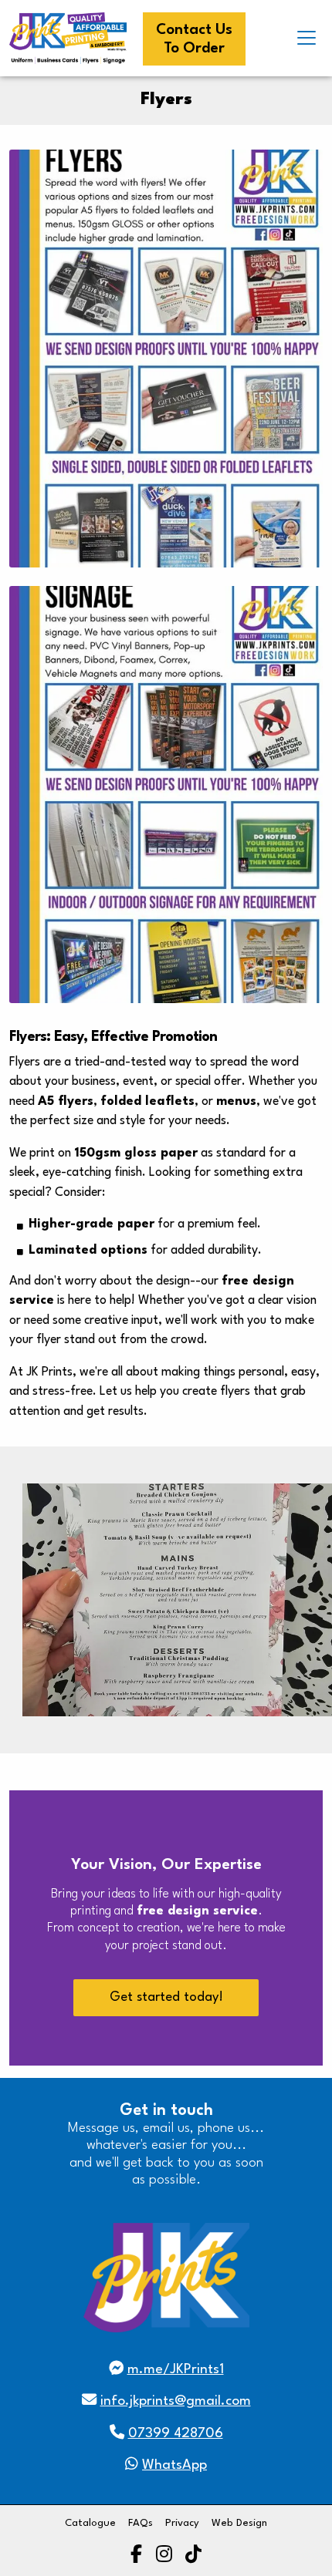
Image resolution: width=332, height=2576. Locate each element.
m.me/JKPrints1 (175, 2369)
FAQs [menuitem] (140, 2523)
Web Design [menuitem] (239, 2523)
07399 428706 (175, 2433)
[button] (306, 37)
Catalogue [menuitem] (90, 2523)
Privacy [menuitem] (182, 2523)
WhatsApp (174, 2465)
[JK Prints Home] (68, 38)
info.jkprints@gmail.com (175, 2401)
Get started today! (166, 1997)
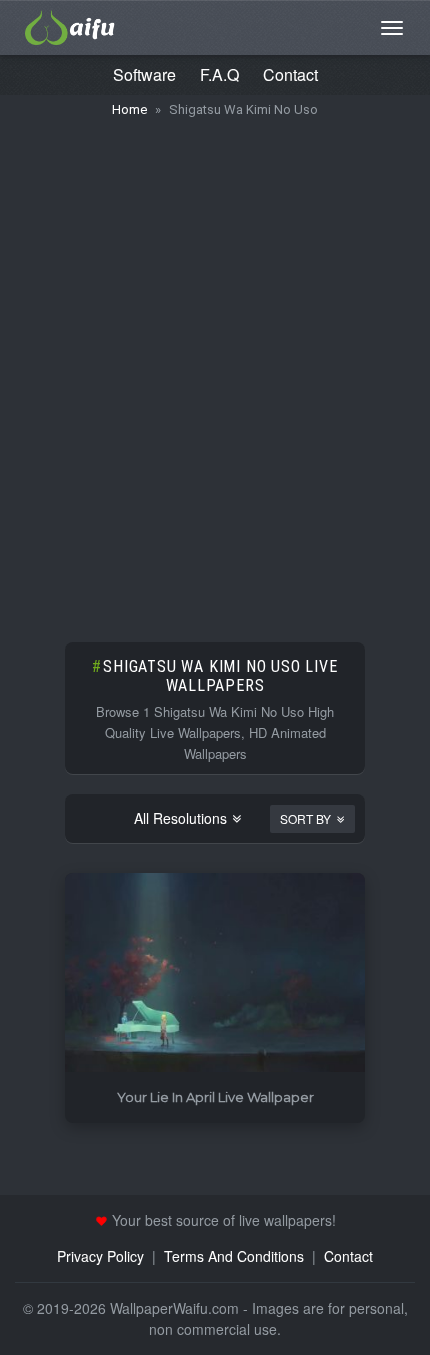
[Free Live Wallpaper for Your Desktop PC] (70, 25)
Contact (290, 74)
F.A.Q (219, 74)
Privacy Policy (100, 1256)
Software (144, 74)
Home (129, 109)
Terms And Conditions (234, 1256)
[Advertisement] (215, 370)
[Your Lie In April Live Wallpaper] (215, 973)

EXERCISE:
Return all lines of the material above in which "Live" occurs.

SOLUTION:
[Free Live Wallpaper for Your Desktop PC] (70, 25)
[Your Lie In April Live Wallpaper] (215, 973)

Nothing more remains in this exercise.